TASK TO CARRY OUT = Find every line in the listing below that contains the string "Open", and copy each one. Case matters.

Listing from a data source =
▬▬▬

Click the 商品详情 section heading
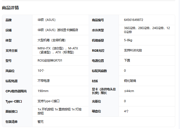 pyautogui.click(x=10, y=8)
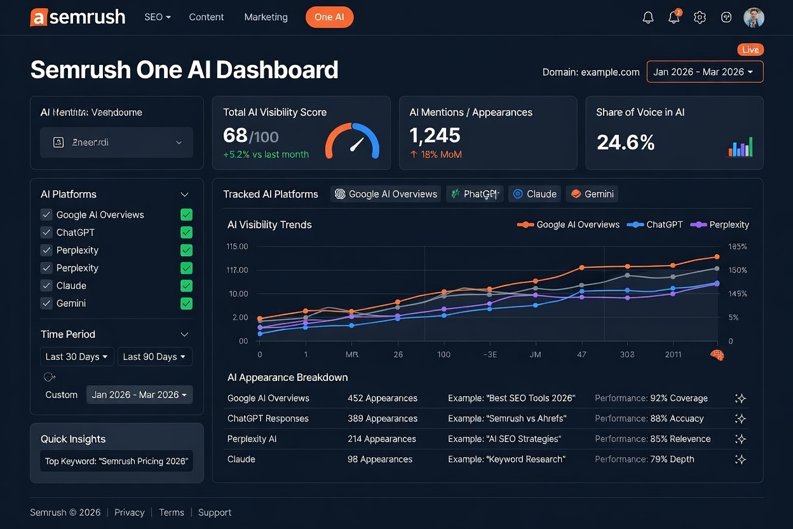The image size is (793, 529).
Task: Open the notification bell with badge
Action: (x=674, y=17)
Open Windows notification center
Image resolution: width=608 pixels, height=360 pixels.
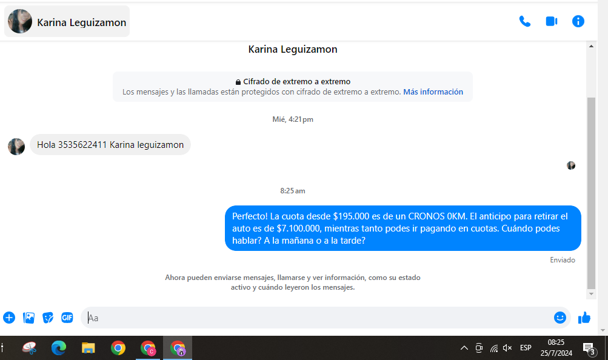coord(588,348)
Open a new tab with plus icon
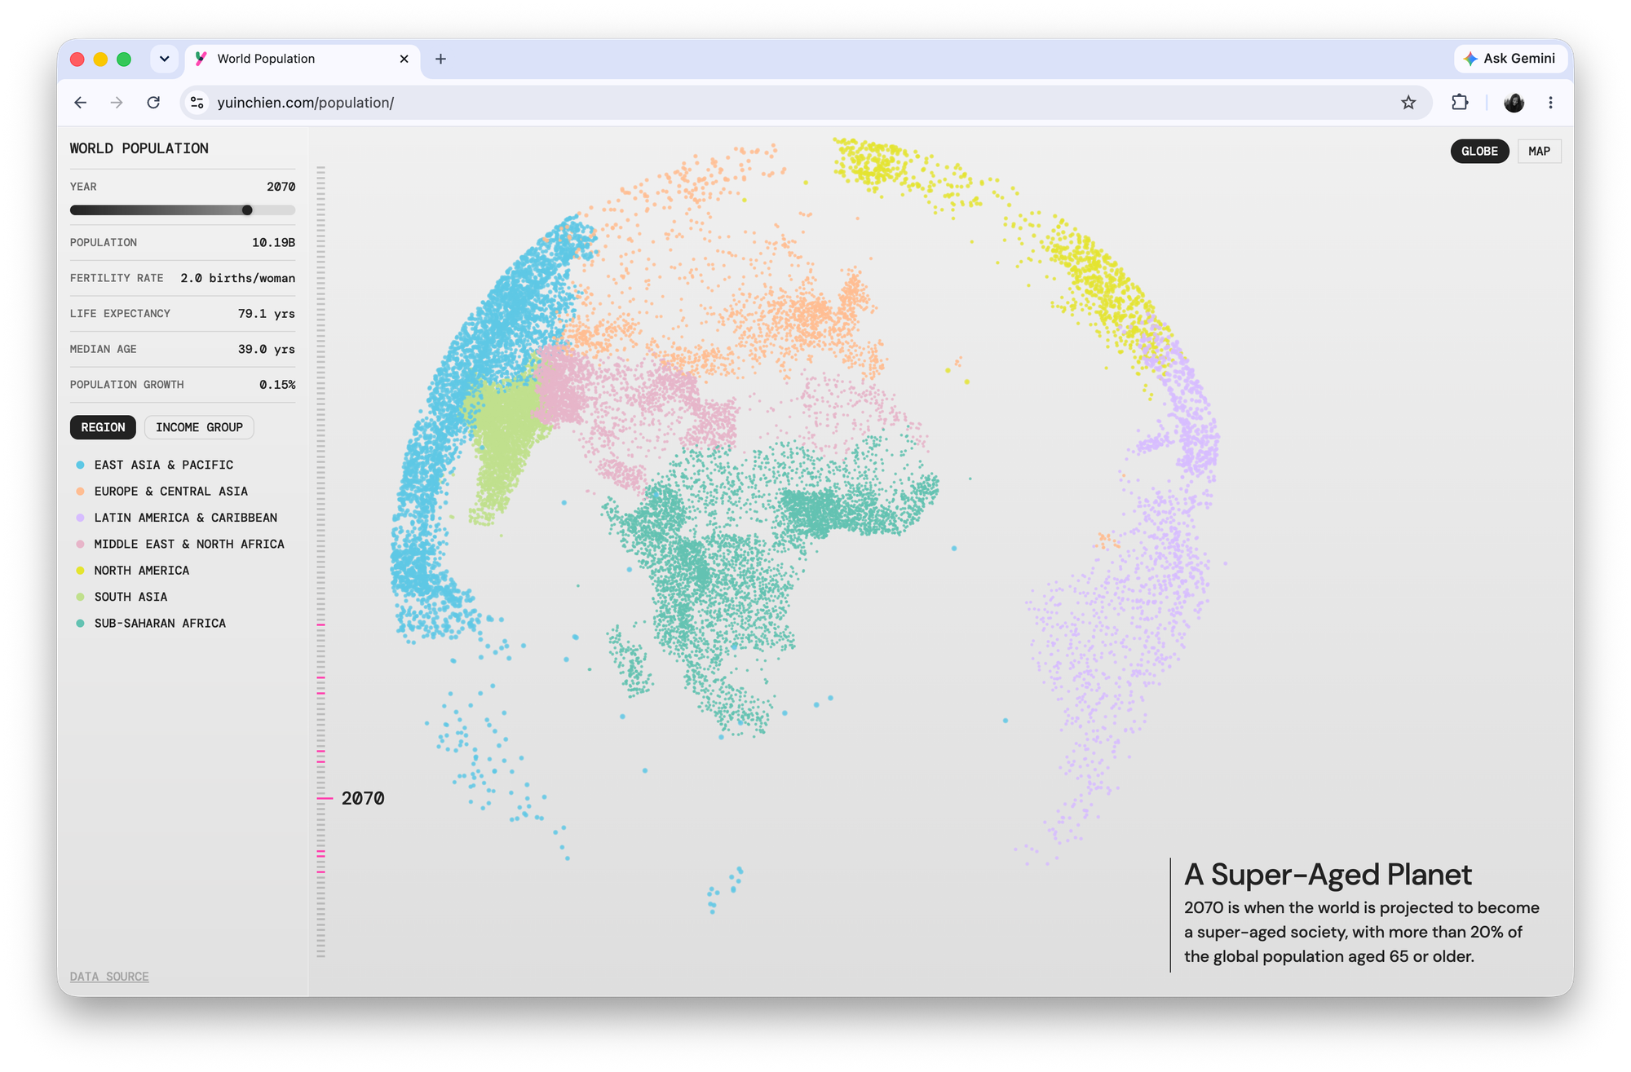 [x=440, y=59]
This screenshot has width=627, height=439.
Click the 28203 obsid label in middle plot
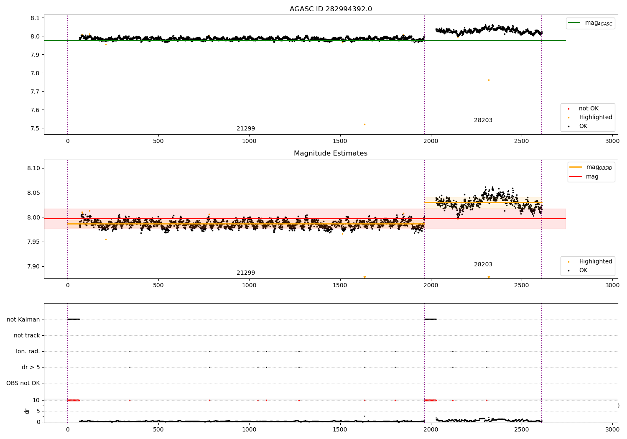coord(483,265)
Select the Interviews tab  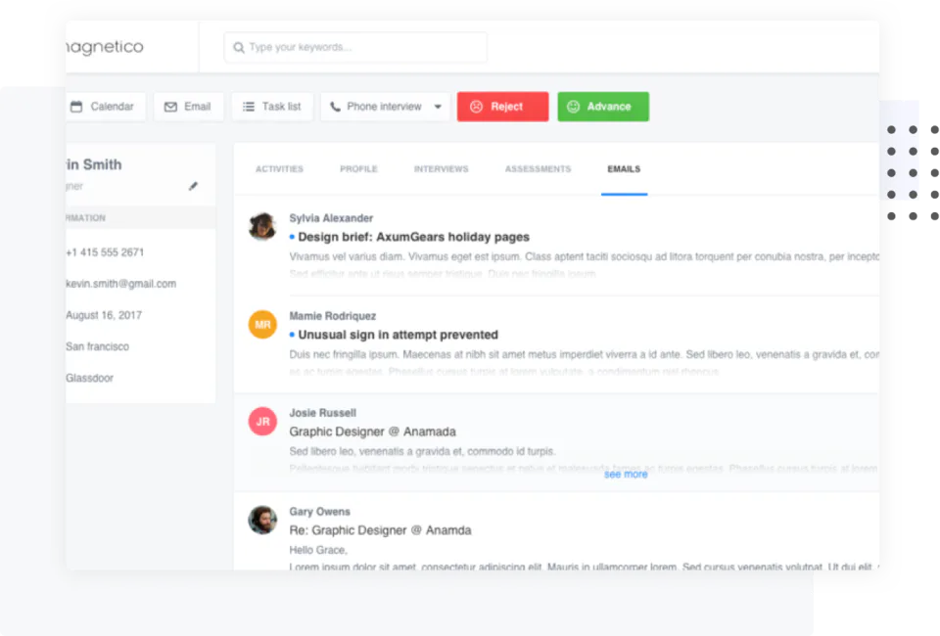[x=442, y=169]
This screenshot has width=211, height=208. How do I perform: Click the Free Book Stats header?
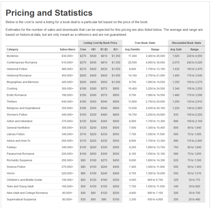coord(145,43)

▬▬▬

SOLUTION TO THIS PROBLEM =
Task: Open the notification bell with badge
Open Windows notification center
Open a new tab with plus icon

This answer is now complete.